Dataset items

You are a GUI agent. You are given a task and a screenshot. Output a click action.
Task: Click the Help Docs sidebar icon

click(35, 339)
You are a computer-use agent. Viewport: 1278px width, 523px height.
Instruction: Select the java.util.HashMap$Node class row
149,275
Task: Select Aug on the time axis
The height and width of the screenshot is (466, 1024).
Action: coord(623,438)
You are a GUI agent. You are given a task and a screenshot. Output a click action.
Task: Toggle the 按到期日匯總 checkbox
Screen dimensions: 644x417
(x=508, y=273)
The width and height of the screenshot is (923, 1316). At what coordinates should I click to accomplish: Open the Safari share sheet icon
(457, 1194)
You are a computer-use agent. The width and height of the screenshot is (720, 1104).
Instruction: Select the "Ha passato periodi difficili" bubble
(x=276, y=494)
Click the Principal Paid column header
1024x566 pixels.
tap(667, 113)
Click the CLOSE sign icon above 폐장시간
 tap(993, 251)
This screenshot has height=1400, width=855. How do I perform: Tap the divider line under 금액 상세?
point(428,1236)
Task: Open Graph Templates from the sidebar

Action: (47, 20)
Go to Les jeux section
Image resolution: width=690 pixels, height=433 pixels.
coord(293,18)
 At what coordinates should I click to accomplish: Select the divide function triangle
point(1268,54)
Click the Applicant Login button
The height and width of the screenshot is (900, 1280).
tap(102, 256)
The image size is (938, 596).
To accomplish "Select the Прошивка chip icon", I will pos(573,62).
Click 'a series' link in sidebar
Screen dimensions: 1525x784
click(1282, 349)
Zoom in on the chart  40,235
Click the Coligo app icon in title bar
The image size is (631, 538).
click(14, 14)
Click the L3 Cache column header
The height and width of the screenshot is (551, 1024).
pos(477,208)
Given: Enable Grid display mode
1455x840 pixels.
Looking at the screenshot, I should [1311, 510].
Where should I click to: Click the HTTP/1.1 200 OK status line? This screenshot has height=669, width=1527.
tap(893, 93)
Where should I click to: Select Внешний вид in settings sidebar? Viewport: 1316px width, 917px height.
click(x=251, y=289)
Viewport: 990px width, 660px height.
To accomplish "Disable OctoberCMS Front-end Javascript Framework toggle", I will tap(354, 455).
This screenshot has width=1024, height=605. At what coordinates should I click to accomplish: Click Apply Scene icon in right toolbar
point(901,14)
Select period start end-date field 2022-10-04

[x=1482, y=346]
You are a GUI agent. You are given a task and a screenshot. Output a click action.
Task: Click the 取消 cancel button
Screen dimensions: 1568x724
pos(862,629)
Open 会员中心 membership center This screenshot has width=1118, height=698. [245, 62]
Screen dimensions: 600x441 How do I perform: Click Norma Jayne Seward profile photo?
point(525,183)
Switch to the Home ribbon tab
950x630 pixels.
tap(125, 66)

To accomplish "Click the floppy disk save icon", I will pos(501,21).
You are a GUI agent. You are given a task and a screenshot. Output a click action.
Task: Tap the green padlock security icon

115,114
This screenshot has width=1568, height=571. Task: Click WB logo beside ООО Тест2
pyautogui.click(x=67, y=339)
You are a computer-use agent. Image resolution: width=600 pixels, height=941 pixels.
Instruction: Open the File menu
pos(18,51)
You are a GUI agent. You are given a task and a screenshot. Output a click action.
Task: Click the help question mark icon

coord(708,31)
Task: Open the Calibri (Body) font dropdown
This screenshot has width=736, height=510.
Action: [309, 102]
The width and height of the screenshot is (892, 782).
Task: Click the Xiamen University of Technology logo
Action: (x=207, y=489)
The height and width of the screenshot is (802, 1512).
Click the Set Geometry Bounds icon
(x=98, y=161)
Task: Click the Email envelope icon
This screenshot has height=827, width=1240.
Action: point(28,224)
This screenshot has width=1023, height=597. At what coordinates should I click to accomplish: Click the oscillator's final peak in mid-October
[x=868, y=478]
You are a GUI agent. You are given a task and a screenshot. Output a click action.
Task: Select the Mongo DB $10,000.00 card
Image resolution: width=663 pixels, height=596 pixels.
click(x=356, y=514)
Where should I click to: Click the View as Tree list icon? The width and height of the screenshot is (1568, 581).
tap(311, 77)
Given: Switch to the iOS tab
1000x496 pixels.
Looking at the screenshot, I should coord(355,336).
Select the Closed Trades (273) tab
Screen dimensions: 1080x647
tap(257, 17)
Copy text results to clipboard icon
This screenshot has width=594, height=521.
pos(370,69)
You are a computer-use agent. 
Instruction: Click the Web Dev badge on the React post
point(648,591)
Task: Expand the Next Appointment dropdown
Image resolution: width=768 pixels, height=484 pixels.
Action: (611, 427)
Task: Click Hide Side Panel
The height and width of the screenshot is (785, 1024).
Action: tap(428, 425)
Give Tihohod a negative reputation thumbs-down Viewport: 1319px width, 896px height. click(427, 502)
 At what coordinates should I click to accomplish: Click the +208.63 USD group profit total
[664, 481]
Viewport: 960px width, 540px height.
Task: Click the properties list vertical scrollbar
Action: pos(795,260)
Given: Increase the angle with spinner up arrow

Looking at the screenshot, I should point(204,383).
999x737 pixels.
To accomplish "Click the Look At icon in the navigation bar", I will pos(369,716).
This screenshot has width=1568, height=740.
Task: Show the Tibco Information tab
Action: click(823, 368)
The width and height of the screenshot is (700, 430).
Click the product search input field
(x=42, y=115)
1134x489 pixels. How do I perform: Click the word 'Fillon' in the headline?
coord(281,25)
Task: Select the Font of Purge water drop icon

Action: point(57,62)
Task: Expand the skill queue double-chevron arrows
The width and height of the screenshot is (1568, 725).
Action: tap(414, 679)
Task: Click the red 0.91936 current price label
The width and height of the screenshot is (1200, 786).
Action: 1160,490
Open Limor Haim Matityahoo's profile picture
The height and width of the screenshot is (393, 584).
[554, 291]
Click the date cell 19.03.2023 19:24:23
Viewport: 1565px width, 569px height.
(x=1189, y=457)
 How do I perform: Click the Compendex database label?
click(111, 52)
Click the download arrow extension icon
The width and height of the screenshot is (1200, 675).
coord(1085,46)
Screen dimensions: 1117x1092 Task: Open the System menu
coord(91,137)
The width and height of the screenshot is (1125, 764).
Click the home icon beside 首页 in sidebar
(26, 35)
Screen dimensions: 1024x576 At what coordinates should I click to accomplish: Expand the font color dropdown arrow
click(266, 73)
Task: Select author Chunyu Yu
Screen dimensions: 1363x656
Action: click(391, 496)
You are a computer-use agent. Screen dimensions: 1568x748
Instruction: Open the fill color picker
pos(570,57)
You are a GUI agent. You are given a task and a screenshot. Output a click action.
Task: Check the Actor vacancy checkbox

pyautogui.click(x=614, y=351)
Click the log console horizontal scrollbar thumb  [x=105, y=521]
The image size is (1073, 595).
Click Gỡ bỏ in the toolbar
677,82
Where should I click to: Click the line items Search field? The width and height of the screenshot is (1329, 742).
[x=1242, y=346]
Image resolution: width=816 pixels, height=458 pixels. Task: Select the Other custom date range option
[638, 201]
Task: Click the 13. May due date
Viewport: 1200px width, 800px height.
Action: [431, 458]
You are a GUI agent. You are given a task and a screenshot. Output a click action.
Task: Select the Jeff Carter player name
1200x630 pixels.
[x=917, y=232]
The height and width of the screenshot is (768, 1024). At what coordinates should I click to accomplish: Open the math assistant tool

Exercise instructions:
In the entries above, one line contains "The width and height of the screenshot is (700, 430)." and another contains "The width and height of the screenshot is (1125, 764).". Reproduce exactly those two lines and the lines between them, nothing else.

Worked solution:
The width and height of the screenshot is (700, 430).
Click the product search input field
(x=42, y=115)
1134x489 pixels. How do I perform: Click the word 'Fillon' in the headline?
coord(281,25)
Task: Select the Font of Purge water drop icon

Action: point(57,62)
Task: Expand the skill queue double-chevron arrows
The width and height of the screenshot is (1568, 725).
Action: tap(414, 679)
Task: Click the red 0.91936 current price label
The width and height of the screenshot is (1200, 786).
Action: 1160,490
Open Limor Haim Matityahoo's profile picture
The height and width of the screenshot is (393, 584).
[554, 291]
Click the date cell 19.03.2023 19:24:23
Viewport: 1565px width, 569px height.
(x=1189, y=457)
 How do I perform: Click the Compendex database label?
click(111, 52)
Click the download arrow extension icon
The width and height of the screenshot is (1200, 675).
coord(1085,46)
Screen dimensions: 1117x1092 Task: Open the System menu
coord(91,137)
The width and height of the screenshot is (1125, 764).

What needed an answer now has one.